### DIRECTIONS FOR THIS TASK:
All lines from the one containing "The height and" through the end of the data below are to be repeated exactly, with pictures left out.
/---
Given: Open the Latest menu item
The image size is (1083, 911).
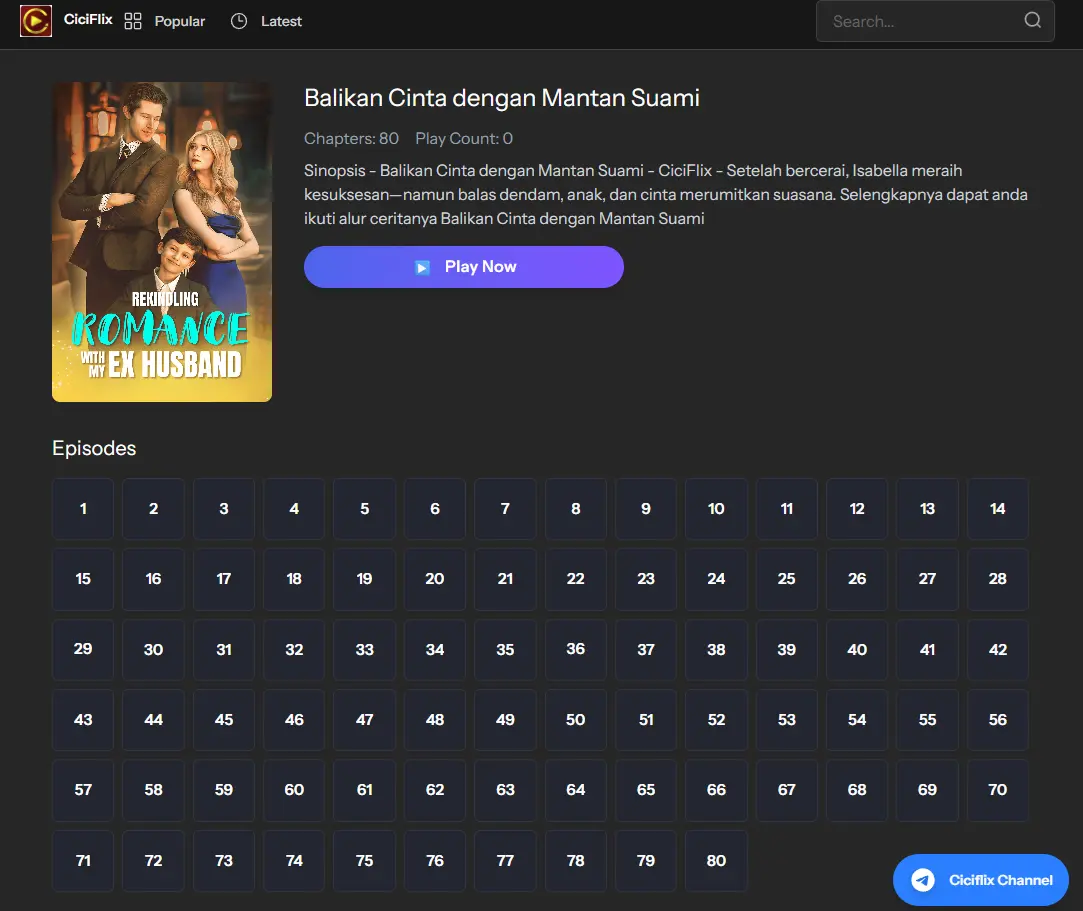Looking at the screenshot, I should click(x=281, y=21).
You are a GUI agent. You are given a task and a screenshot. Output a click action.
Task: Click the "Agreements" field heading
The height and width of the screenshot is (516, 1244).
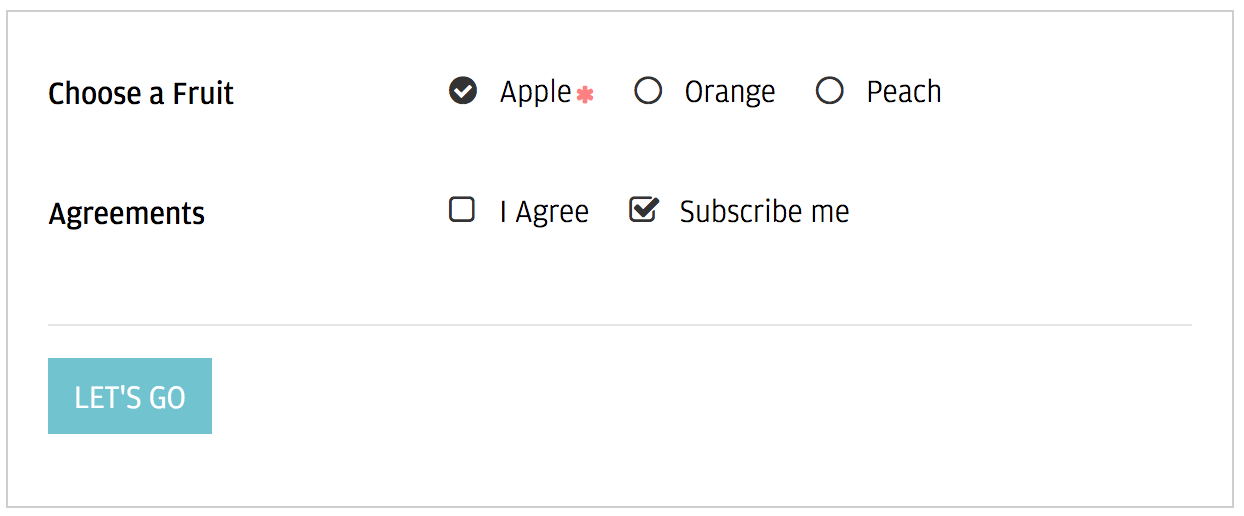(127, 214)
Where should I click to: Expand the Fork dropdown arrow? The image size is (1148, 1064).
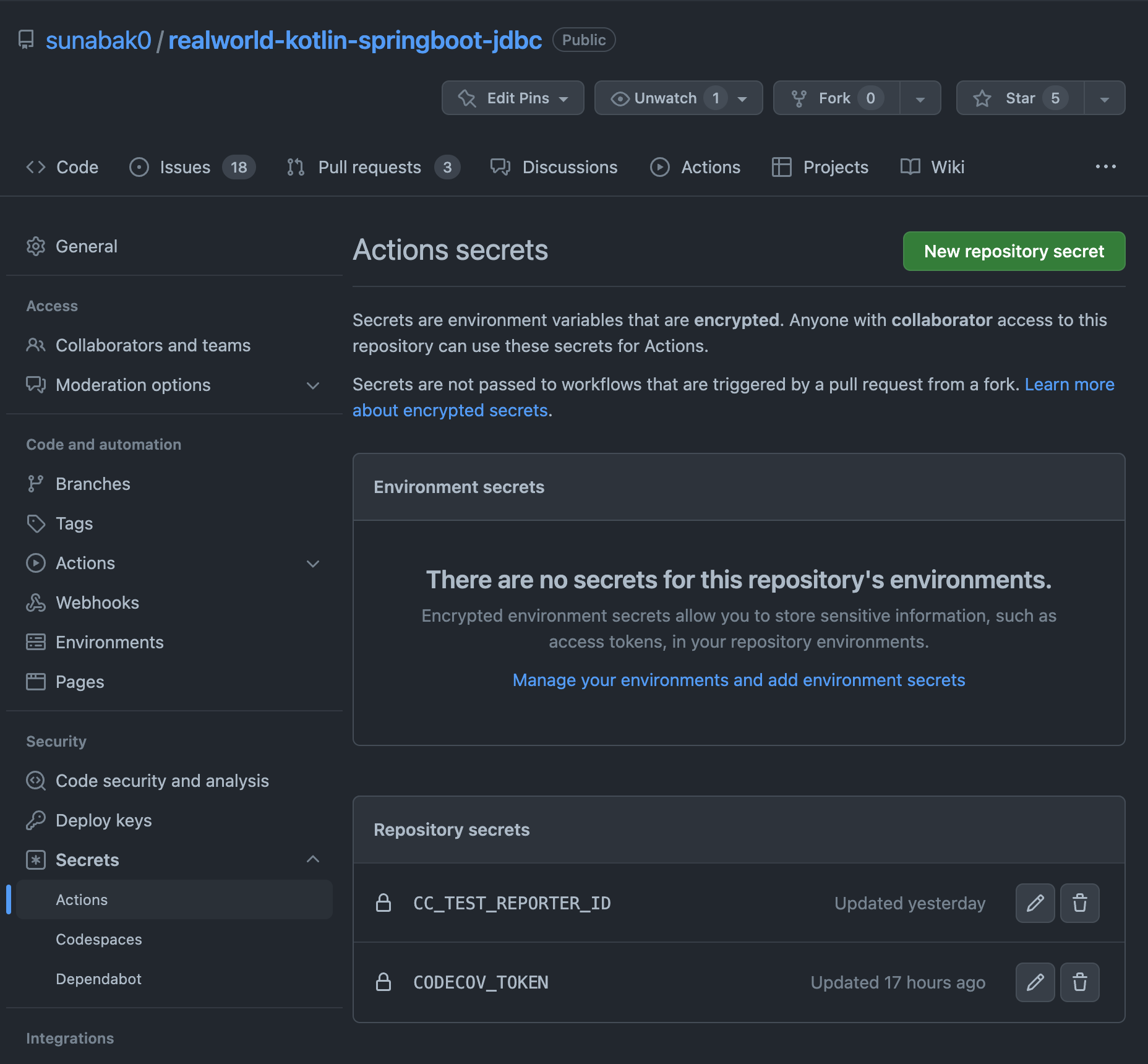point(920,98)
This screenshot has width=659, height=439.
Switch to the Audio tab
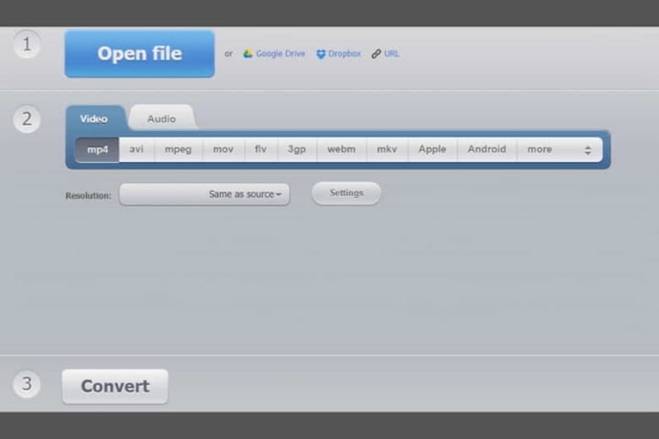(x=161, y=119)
\---
### EXERCISE ANSWER:
The height and width of the screenshot is (516, 1244).
(127, 214)
Where should I click to: Expand the Fork dropdown arrow? The image size is (1148, 1064).
point(920,98)
This screenshot has width=659, height=439.
Switch to the Audio tab
(x=161, y=119)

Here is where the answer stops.